**DOEL:**
Substitueer "pixels" door "px" in de data vanaf de regel met "Given: Click the refresh/switch profile icon" tot en met het einde van de data, en geef alleen die regels terug, verder ongewijzigd en zonder de afbeeldingen.

(Items in een dataset)
========

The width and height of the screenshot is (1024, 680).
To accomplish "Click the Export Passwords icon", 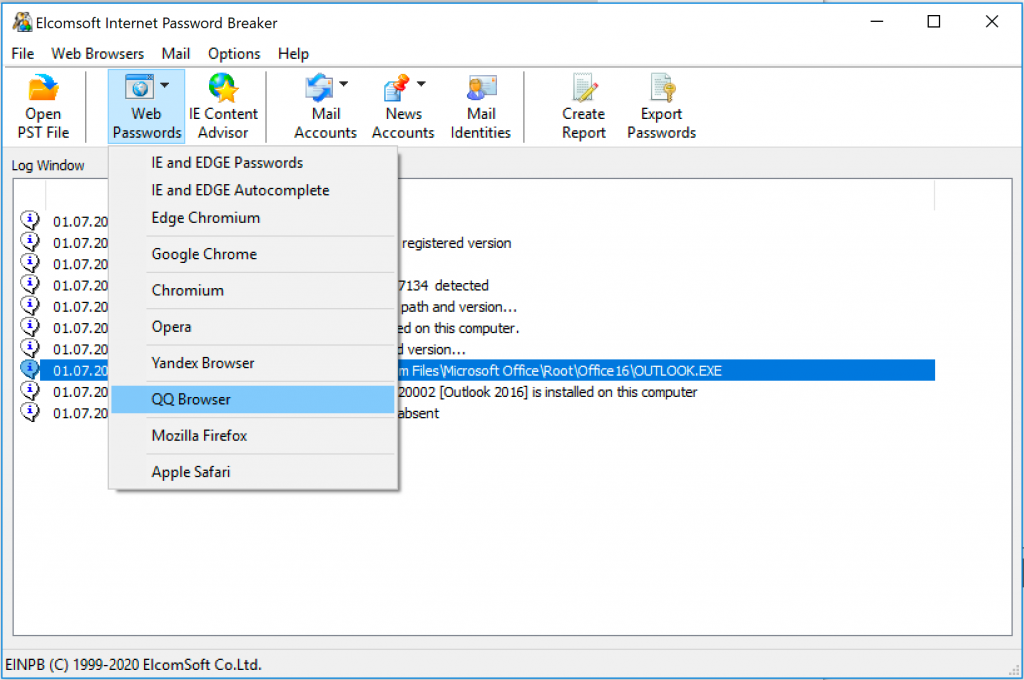I will 660,105.
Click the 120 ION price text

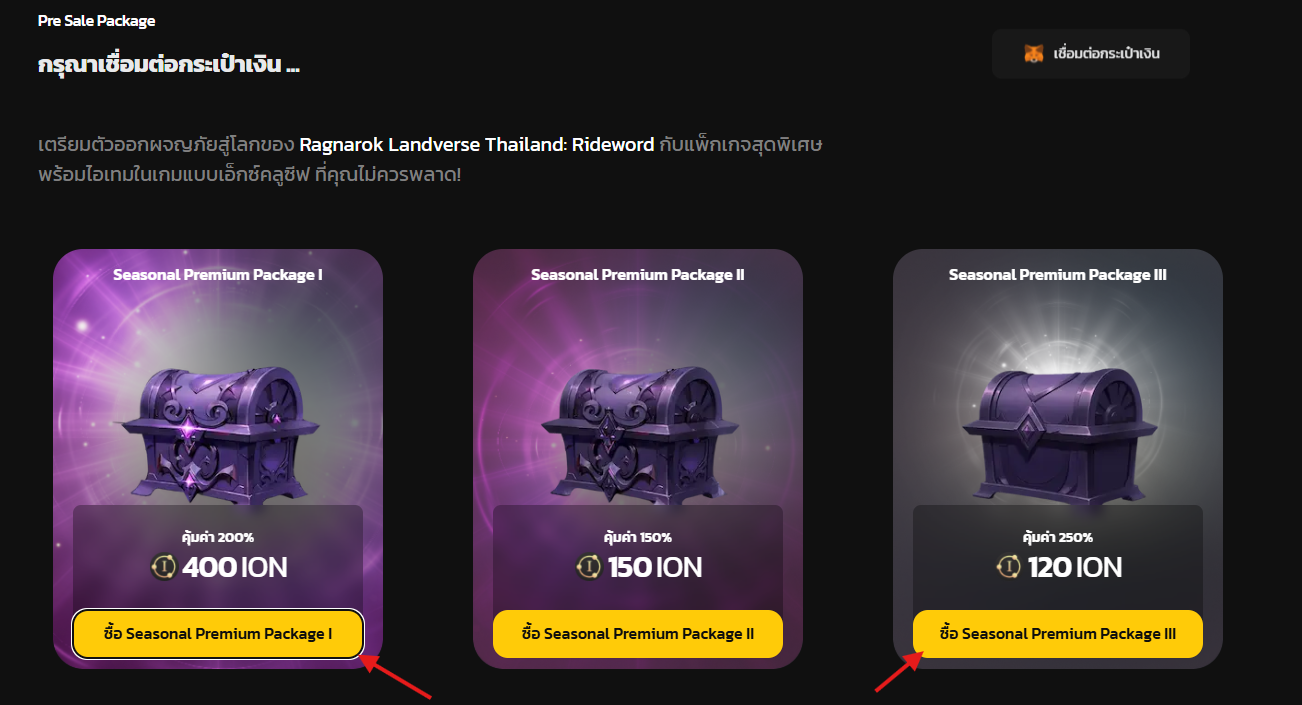1075,568
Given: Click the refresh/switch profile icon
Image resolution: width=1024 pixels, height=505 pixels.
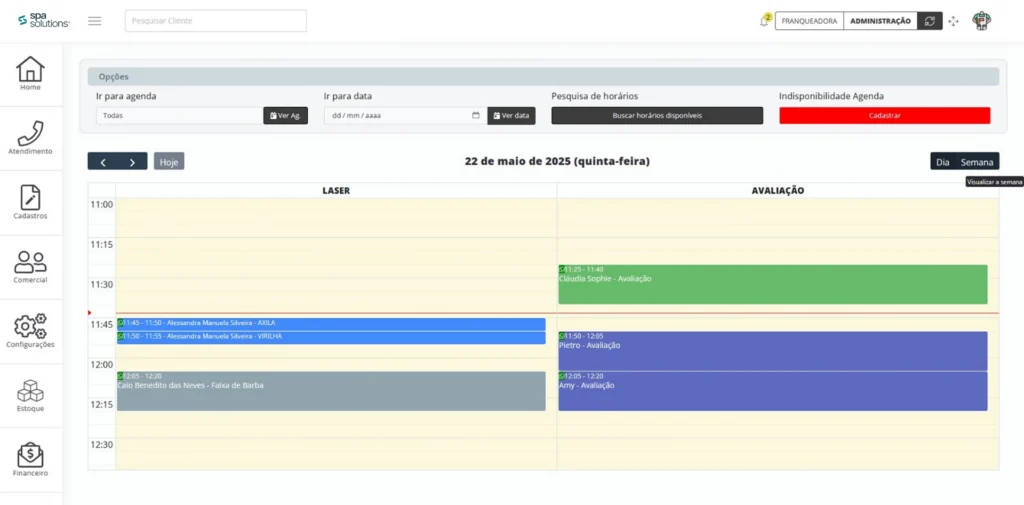Looking at the screenshot, I should (930, 21).
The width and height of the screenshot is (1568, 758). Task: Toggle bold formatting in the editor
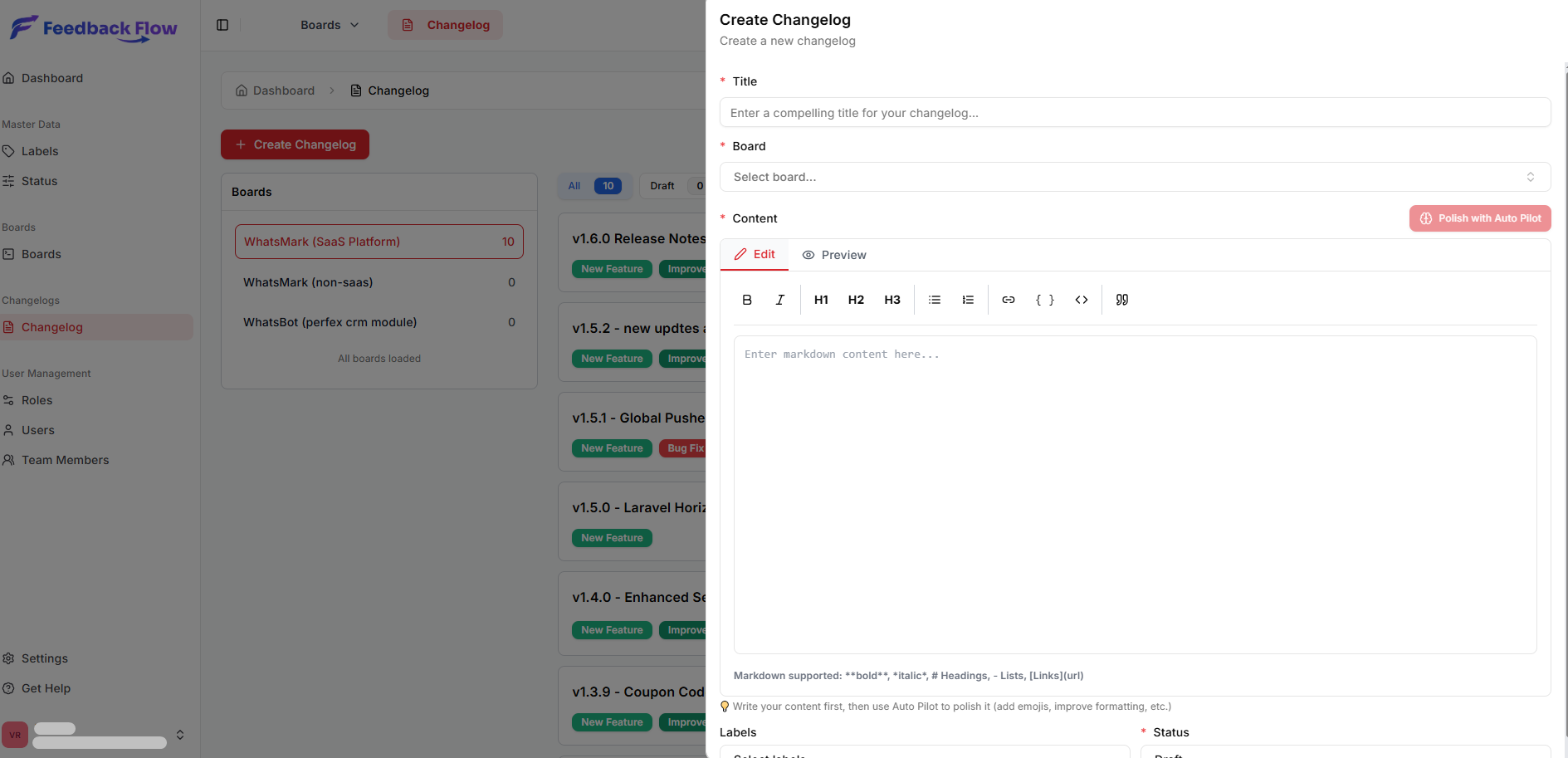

========

**VERWACHT ANTWOORD:**
Given: Click the refresh/switch profile icon
Image resolution: width=1024 px, height=505 px.
Looking at the screenshot, I should (930, 21).
The width and height of the screenshot is (1568, 758). Task: Toggle bold formatting in the editor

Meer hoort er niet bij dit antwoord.